• **Extracted information**:
* BEGIN *

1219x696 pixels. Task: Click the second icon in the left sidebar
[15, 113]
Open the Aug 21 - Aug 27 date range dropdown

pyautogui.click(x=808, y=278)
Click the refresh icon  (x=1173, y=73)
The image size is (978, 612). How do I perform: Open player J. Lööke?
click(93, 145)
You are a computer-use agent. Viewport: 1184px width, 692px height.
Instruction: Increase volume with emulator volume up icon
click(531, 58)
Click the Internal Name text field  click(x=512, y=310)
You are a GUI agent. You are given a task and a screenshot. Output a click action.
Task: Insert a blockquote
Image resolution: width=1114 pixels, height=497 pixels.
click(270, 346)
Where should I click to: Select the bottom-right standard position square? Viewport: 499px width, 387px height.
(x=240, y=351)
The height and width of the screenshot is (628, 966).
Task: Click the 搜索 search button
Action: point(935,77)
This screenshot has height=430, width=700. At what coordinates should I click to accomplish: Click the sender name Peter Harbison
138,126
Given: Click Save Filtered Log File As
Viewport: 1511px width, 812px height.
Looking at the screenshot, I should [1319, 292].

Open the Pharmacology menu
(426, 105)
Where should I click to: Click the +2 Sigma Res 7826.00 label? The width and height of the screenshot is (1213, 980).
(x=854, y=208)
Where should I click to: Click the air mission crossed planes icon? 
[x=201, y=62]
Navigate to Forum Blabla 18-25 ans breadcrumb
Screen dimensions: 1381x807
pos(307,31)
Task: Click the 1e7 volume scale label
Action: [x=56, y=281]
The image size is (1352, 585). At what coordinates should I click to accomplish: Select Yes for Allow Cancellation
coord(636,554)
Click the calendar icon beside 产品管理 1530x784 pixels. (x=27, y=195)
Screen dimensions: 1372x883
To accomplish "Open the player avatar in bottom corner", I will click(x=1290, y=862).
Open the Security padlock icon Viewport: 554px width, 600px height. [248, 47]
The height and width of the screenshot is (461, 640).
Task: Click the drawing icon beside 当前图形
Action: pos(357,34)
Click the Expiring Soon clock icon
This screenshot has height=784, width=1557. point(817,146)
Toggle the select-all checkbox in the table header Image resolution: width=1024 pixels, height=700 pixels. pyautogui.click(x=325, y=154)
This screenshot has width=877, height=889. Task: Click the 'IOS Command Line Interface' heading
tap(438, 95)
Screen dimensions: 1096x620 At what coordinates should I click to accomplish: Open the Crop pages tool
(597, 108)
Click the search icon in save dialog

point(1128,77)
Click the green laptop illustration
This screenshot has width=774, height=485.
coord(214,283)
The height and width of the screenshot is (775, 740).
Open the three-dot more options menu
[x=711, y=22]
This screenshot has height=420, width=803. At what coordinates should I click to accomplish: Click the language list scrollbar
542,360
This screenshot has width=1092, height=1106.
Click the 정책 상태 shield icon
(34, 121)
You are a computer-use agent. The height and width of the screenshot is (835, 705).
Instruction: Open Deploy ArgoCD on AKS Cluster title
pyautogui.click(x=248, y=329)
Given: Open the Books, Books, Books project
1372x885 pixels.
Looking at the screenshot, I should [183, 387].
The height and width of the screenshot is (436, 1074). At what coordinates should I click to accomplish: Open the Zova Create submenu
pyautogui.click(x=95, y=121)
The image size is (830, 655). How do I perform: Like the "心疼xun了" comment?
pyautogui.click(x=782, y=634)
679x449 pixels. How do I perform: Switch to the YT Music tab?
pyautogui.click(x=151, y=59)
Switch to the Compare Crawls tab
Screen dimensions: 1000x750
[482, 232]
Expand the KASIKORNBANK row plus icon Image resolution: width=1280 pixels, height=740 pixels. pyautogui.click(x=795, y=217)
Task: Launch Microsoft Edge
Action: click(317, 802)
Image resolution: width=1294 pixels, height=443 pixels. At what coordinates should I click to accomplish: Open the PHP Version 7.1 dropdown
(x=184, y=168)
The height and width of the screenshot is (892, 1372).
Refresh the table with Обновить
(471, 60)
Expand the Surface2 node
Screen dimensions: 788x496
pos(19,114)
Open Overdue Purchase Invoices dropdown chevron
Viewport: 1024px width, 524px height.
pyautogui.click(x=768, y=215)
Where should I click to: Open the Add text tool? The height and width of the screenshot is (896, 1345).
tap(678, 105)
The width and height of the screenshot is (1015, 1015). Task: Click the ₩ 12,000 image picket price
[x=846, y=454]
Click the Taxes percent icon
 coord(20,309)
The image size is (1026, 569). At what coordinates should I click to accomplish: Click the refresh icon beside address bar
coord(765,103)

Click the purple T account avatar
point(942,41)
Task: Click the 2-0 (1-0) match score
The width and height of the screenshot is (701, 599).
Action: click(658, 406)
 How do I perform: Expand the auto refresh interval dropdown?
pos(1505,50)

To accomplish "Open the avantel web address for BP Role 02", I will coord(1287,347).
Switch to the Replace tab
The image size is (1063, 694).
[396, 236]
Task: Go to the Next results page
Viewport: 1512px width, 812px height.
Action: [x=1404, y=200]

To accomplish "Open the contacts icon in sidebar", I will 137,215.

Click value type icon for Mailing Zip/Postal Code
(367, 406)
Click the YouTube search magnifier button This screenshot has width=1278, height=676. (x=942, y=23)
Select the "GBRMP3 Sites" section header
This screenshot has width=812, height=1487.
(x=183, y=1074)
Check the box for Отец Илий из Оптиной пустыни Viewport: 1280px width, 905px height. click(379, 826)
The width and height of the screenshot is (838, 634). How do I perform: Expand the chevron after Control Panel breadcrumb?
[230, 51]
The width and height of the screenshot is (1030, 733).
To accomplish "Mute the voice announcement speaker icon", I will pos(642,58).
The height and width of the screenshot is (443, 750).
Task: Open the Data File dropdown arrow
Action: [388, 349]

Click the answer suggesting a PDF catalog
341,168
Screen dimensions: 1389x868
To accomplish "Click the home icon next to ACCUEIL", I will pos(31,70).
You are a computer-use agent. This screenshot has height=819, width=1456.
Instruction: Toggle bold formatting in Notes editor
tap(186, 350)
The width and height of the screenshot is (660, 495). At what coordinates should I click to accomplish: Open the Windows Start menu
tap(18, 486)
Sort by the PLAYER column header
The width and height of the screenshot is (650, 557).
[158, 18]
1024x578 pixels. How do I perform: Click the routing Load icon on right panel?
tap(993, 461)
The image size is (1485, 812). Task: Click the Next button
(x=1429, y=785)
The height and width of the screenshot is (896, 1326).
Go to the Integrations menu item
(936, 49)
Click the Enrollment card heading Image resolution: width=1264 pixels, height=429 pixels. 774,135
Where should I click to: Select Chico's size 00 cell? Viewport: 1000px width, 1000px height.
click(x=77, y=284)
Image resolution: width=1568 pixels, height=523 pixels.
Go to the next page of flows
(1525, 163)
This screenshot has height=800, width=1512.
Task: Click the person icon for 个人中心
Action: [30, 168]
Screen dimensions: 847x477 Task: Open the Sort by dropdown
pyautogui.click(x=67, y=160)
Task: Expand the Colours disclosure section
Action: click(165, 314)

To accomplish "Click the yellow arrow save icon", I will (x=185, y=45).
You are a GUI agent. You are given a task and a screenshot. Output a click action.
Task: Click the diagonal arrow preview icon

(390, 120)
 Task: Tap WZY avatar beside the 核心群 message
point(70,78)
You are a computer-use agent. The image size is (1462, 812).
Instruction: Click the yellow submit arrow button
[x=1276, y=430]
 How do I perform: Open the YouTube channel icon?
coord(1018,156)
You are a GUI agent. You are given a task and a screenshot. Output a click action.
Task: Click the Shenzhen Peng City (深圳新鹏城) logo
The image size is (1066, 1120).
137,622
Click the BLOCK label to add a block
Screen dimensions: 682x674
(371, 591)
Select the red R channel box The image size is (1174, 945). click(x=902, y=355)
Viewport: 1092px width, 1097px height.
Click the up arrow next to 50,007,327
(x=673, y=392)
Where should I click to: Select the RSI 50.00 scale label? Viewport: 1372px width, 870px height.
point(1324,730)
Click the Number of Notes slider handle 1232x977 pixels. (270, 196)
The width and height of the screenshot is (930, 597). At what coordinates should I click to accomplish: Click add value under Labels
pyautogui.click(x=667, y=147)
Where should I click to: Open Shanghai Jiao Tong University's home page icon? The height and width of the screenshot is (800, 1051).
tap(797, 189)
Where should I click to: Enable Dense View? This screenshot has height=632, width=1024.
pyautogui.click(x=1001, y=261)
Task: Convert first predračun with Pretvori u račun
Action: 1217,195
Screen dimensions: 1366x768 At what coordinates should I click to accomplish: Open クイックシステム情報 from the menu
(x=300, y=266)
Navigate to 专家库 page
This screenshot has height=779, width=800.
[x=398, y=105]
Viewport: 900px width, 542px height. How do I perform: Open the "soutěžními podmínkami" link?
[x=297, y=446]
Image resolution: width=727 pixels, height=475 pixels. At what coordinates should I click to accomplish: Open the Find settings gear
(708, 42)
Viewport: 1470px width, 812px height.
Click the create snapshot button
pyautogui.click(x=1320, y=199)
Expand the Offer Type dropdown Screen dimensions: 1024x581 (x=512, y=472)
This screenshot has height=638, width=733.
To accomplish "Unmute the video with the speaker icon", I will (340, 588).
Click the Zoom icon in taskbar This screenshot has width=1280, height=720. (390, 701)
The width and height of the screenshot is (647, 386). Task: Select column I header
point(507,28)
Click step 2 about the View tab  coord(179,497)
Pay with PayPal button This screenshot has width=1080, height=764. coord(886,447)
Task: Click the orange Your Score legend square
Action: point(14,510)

* END *

• **Problem to solve**: Copy the part of the records that opens with the line containing "You are a computer-use agent. Viewport: 1184px" and closes with the line containing "Toggle the select-all", and swap every "Viewport" for "Window". Leave everything else unchanged.

• **Response for this exercise**:
You are a computer-use agent. Window: 1184px width, 692px height.
Instruction: Increase volume with emulator volume up icon
click(531, 58)
Click the Internal Name text field  click(x=512, y=310)
You are a GUI agent. You are given a task and a screenshot. Output a click action.
Task: Insert a blockquote
Image resolution: width=1114 pixels, height=497 pixels.
click(270, 346)
Where should I click to: Select the bottom-right standard position square? Window: 499px width, 387px height.
(x=240, y=351)
The height and width of the screenshot is (628, 966).
Task: Click the 搜索 search button
Action: point(935,77)
This screenshot has height=430, width=700. At what coordinates should I click to accomplish: Click the sender name Peter Harbison
138,126
Given: Click Save Filtered Log File As
Window: 1511px width, 812px height.
Looking at the screenshot, I should [1319, 292].

Open the Pharmacology menu
(426, 105)
Where should I click to: Click the +2 Sigma Res 7826.00 label? The width and height of the screenshot is (1213, 980).
(x=854, y=208)
Where should I click to: Click the air mission crossed planes icon? 
[x=201, y=62]
Navigate to Forum Blabla 18-25 ans breadcrumb
Screen dimensions: 1381x807
pos(307,31)
Task: Click the 1e7 volume scale label
Action: [x=56, y=281]
The image size is (1352, 585). At what coordinates should I click to accomplish: Select Yes for Allow Cancellation
coord(636,554)
Click the calendar icon beside 产品管理 1530x784 pixels. (x=27, y=195)
Screen dimensions: 1372x883
To accomplish "Open the player avatar in bottom corner", I will click(x=1290, y=862).
Open the Security padlock icon Window: 554px width, 600px height. [248, 47]
The height and width of the screenshot is (461, 640).
Task: Click the drawing icon beside 当前图形
Action: pos(357,34)
Click the Expiring Soon clock icon
This screenshot has height=784, width=1557. point(817,146)
Toggle the select-all checkbox in the table header Image resolution: width=1024 pixels, height=700 pixels. pyautogui.click(x=325, y=154)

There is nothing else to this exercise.